Another nostalgic work upstairs by Mia Imani Harrison Good Mourning: A Collective Calls to Miss Annie, combines audio and video recollections of an exceptionally beloved black hairdresser, Miss Annie. It includes a handout with homages to black beauty products, poems by the artist and the narrative of the audio. This work generously shares a very private aspect of the lives of African American women.

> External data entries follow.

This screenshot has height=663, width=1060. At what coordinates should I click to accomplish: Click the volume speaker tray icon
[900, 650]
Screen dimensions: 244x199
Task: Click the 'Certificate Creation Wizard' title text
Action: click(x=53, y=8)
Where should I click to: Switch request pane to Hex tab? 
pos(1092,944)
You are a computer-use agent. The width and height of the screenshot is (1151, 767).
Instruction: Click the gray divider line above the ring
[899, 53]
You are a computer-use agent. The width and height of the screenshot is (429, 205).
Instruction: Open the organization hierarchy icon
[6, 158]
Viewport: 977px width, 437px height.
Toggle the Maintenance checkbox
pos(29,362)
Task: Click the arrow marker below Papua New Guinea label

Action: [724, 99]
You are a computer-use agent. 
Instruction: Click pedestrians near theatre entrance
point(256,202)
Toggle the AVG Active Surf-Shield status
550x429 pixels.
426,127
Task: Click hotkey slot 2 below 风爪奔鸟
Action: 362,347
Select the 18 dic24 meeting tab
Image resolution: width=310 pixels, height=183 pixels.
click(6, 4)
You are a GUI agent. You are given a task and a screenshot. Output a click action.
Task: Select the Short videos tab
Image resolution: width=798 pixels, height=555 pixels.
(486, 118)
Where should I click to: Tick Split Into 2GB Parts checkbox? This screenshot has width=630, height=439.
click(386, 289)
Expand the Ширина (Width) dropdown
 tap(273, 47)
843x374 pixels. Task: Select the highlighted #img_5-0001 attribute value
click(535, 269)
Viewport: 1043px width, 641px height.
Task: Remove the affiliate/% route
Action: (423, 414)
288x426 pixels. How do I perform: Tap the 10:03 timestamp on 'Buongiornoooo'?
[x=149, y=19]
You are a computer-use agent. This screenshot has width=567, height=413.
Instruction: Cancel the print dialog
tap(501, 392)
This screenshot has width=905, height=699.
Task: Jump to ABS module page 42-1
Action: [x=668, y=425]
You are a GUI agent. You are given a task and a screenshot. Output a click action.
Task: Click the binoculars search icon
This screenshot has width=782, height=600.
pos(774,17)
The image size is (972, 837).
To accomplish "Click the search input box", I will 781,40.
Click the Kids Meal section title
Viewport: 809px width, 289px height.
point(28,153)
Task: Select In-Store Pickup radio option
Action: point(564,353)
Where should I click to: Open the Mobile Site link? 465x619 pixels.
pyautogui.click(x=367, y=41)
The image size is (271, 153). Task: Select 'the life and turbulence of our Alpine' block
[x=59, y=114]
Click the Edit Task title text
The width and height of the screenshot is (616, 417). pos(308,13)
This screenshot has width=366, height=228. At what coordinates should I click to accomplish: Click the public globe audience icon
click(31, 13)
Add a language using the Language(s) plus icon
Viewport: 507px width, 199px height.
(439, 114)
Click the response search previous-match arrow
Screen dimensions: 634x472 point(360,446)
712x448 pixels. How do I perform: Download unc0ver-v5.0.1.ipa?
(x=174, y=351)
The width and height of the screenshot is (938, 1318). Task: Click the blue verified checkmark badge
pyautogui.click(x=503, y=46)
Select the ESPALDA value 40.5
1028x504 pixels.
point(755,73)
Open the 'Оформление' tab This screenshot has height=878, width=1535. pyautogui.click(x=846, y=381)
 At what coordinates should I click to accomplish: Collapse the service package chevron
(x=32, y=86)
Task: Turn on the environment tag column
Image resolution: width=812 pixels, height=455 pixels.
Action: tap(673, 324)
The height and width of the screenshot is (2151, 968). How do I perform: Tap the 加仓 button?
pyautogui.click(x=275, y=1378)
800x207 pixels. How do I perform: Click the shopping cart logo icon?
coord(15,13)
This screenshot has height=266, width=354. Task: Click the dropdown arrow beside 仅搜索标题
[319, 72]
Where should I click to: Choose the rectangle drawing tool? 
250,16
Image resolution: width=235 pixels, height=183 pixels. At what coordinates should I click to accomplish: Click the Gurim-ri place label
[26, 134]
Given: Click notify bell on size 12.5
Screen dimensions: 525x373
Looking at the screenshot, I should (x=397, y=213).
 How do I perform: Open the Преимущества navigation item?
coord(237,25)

Also upstairs is the work of Lisa Myers Bulrush, just selected by the Northwest African American Museum to represent Seattle in a docuseries “The Story of Art in America”! Her exhibit at WaNaWari “Holding Patterns: The Memory Palace” includes altered books and collages that explore what the artist calls “Afro Futurist fantasy” that feature “Black people fleeing racism on earth.” Her intricate work has layers of references that take time to explore.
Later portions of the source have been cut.